8/31号の解答は「フテキセツハンバイ」でした

解説
不適切販売とは、ふさわしくないやり方でモノやサービスを売ること。ただし、2018年ごろからは、その指すところがもっぱら「郵便局員が、顧客に不利益になる形で契約をさせて、かんぽ生命保険の保険商品を売りつけること」といった意味で使われるようになってしまった。
18年ごろから明るみに出てきたかんぽ生命の不適切販売。本誌は同年1月に問題の実態をいち早く報じ反響を呼んだが、その後も、高齢者に家族の同席を拒否する書類にサインさせて、納得のないまま判を押させる、「緑の通帳が青になる。貯金のようなものです」と貯金と保険を誤認させるなど、次々と実例が報道された。
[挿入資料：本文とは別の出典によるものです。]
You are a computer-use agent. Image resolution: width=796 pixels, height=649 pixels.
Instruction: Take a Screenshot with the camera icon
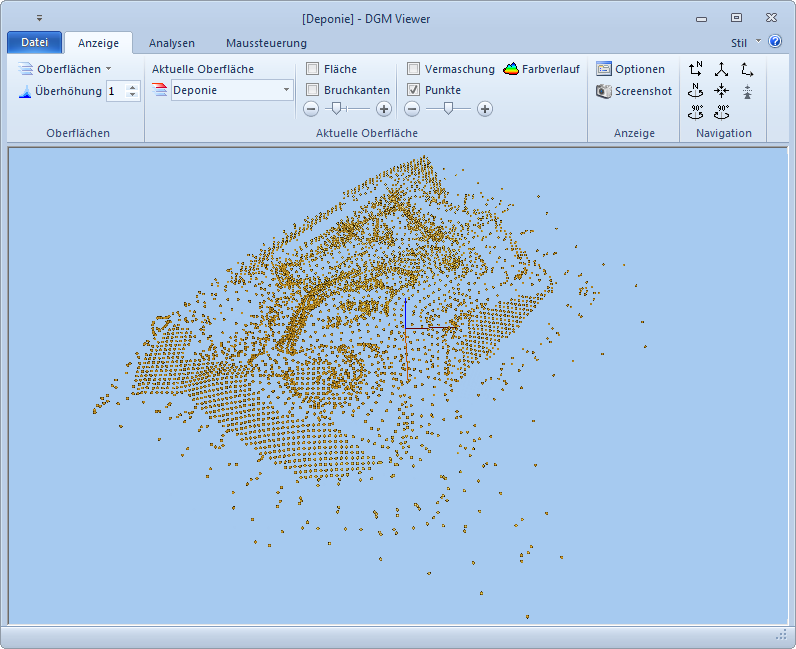633,91
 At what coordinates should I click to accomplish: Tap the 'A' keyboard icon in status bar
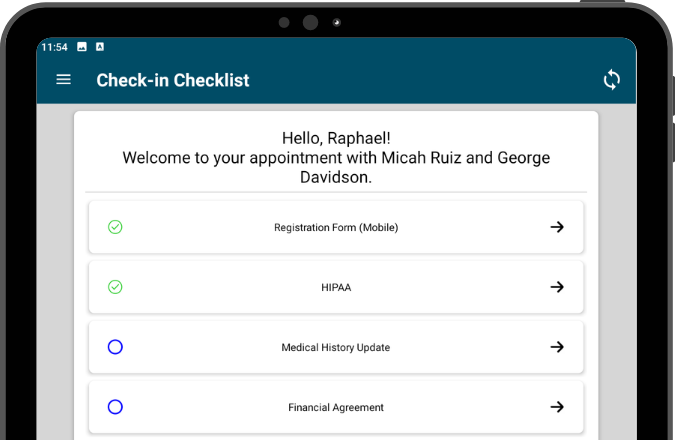100,47
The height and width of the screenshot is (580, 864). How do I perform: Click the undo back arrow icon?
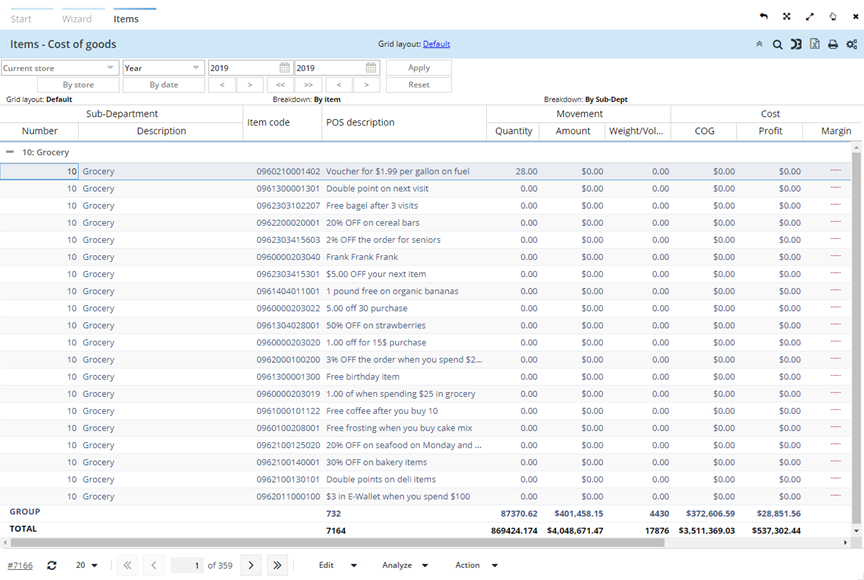(x=764, y=17)
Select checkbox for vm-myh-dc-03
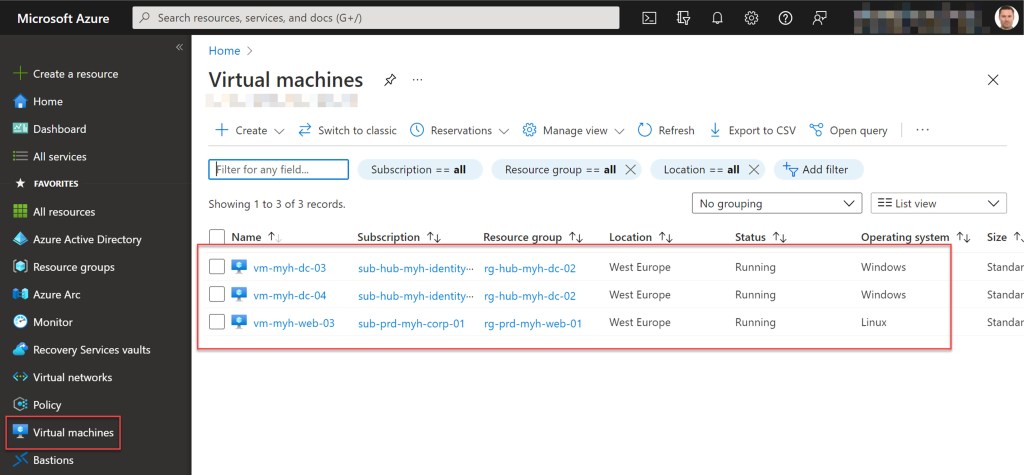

そして、既存の契約を解約させて顧客に不利益な契約に乗り換えさせたり、故意に二重契約をさせて保険料を二重払いさせたりといった不正な行為が平然と行われていたことが明らかになった。
背景にあるのは、「とにかく契約件数を増やさなければならない」という郵便局員たちの焦りだ。彼らには、非常に高い営業ノルマが課されており、大きなプレッシャーになっていたと指摘される。目標に達しないと上司からの叱責や恫喝が待っていたともいう。
かんぽ生命は「いつでもそばにいる。どこにいても支える。すべての人生を、守り続けたい。」と経営理念をうたう。だが実際は、顧客に対し「いつでもそばにいる」ことで、「どこにいても支える」フリをし、「すべての契約を、成立させたい。させねば」と、局員の暴走を生み出してしまった。
今年7月、かんぽ生命の植平光彦社長、日本郵便の横山邦男社長らは、記者会見で謝罪。第三者委員会を設置し原因究明を急ぐとの方針を発表した。同時に、顧客が不利になった疑いのある保険契約は14年度以降、約18万3000件に上ると明らかにした。その多くが高齢者だ。郵便局というと公的機関の印象が強く、「信頼に足る」と思い込んでいた人は多い。だが今回の問題で、それがまったくの迷信でしかないことが示された。